- TASK DIRECTIONS
The lines to copy are those holding the string "Energy" in the entries below.

━━ RECORDS PROVIDED ━━

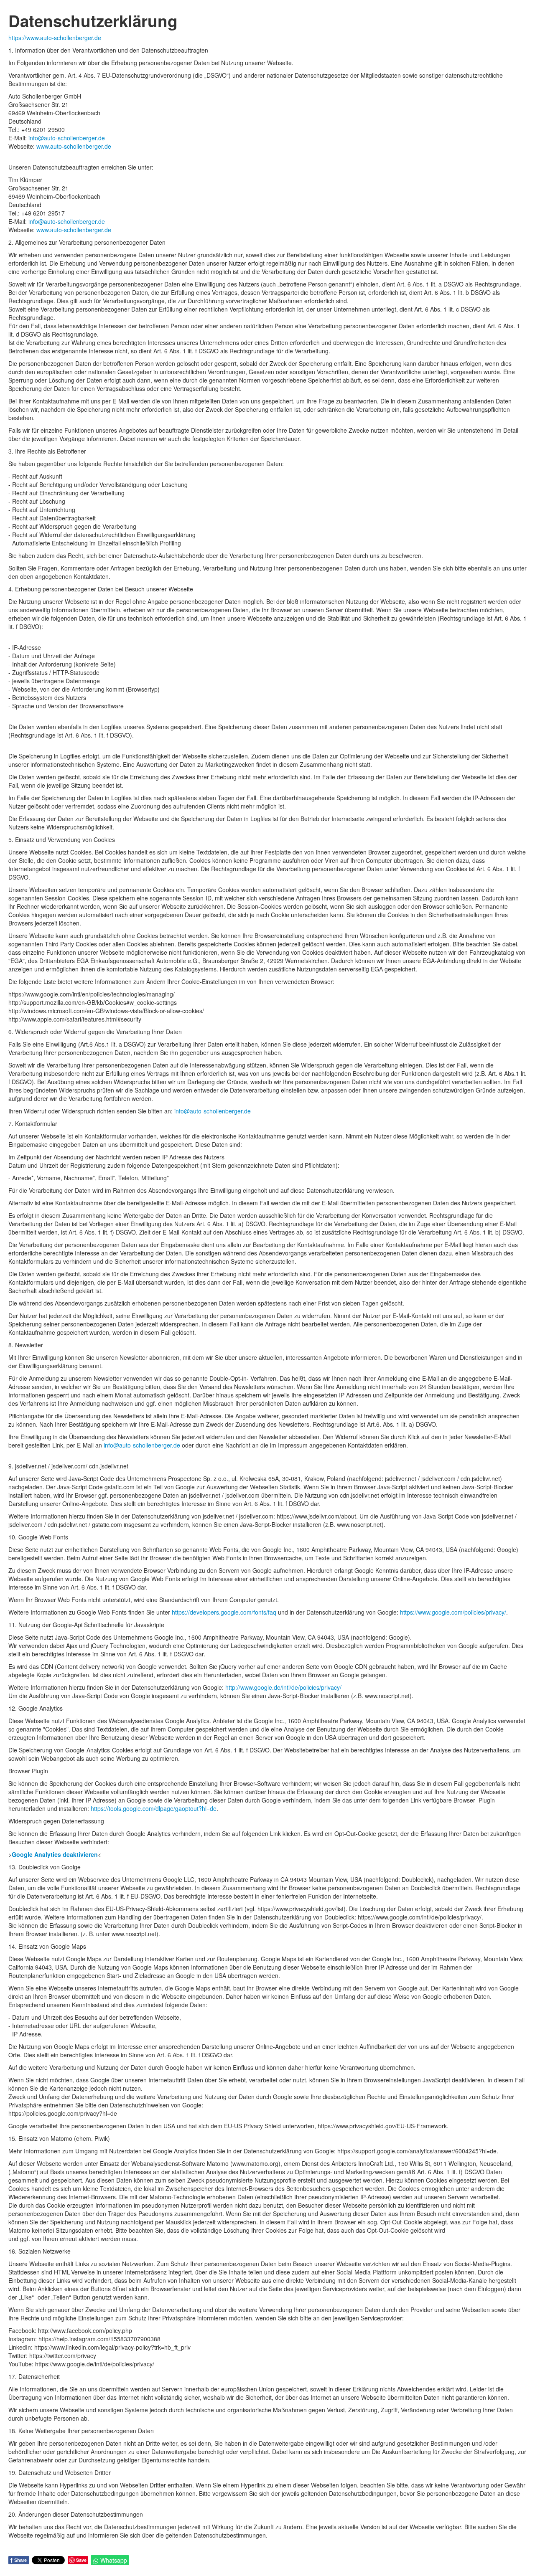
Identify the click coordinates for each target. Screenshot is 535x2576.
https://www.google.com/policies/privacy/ (453, 1612)
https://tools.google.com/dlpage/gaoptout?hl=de (154, 1808)
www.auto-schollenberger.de (73, 146)
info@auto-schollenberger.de (66, 138)
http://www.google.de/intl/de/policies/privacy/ (283, 1687)
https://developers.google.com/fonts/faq (224, 1612)
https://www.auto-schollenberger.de (54, 37)
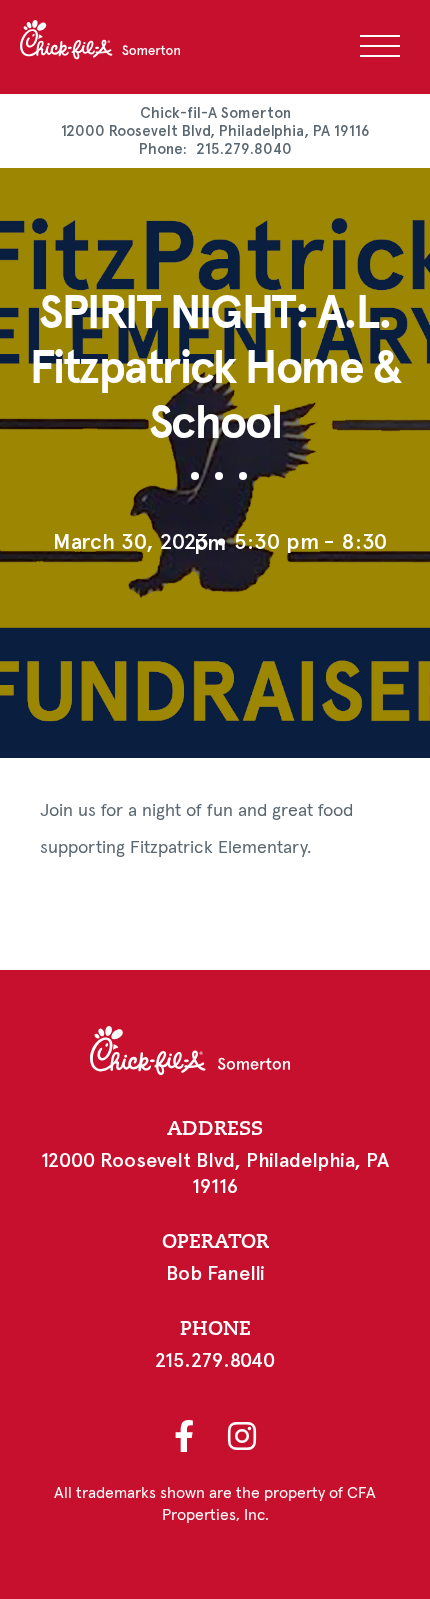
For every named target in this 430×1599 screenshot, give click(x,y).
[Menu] (380, 46)
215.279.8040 (244, 149)
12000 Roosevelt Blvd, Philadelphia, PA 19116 (215, 131)
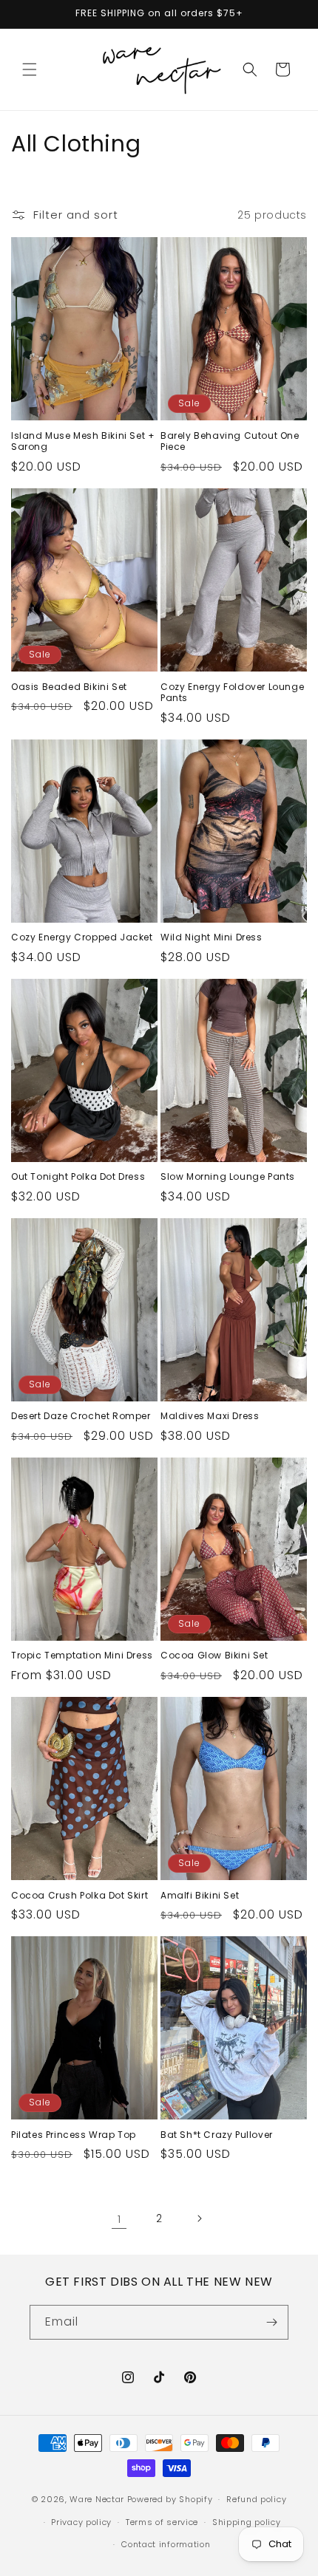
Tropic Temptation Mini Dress (82, 1655)
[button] (29, 69)
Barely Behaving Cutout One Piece (230, 441)
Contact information (165, 2544)
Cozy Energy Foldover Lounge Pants (232, 692)
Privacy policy (81, 2522)
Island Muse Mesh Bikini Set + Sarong (83, 441)
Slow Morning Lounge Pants (227, 1177)
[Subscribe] (271, 2322)
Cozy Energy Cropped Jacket (82, 937)
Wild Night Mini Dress (211, 937)
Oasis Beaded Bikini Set (69, 687)
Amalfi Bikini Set (199, 1896)
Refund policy (256, 2499)
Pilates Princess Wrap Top (73, 2135)
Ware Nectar (97, 2499)
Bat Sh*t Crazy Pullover (216, 2135)
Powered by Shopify (170, 2499)
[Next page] (199, 2218)
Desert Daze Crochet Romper (81, 1416)
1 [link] (119, 2219)
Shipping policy (246, 2522)
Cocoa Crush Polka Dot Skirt (79, 1896)
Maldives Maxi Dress (209, 1416)
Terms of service (162, 2522)
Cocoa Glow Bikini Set (214, 1655)
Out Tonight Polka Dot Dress (78, 1177)
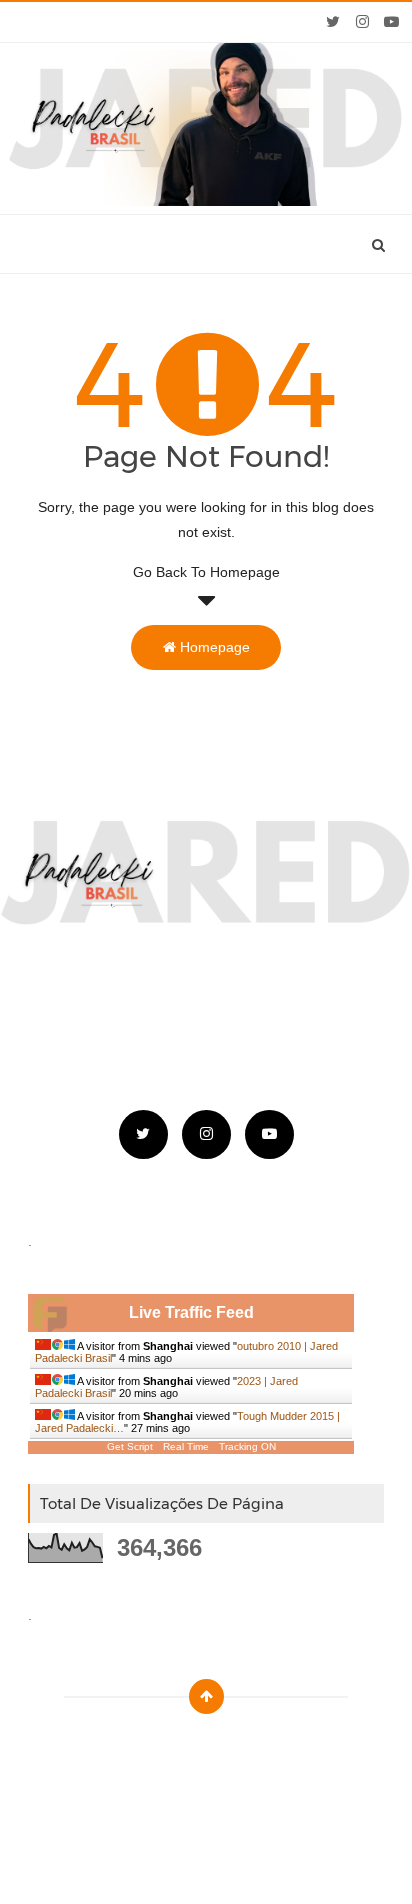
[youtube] (391, 22)
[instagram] (362, 22)
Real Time (186, 1446)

━━━

- ANSWER SPACE
Cozy Energy Foldover Lounge Pants (232, 692)
Cozy Energy Cropped Jacket (82, 937)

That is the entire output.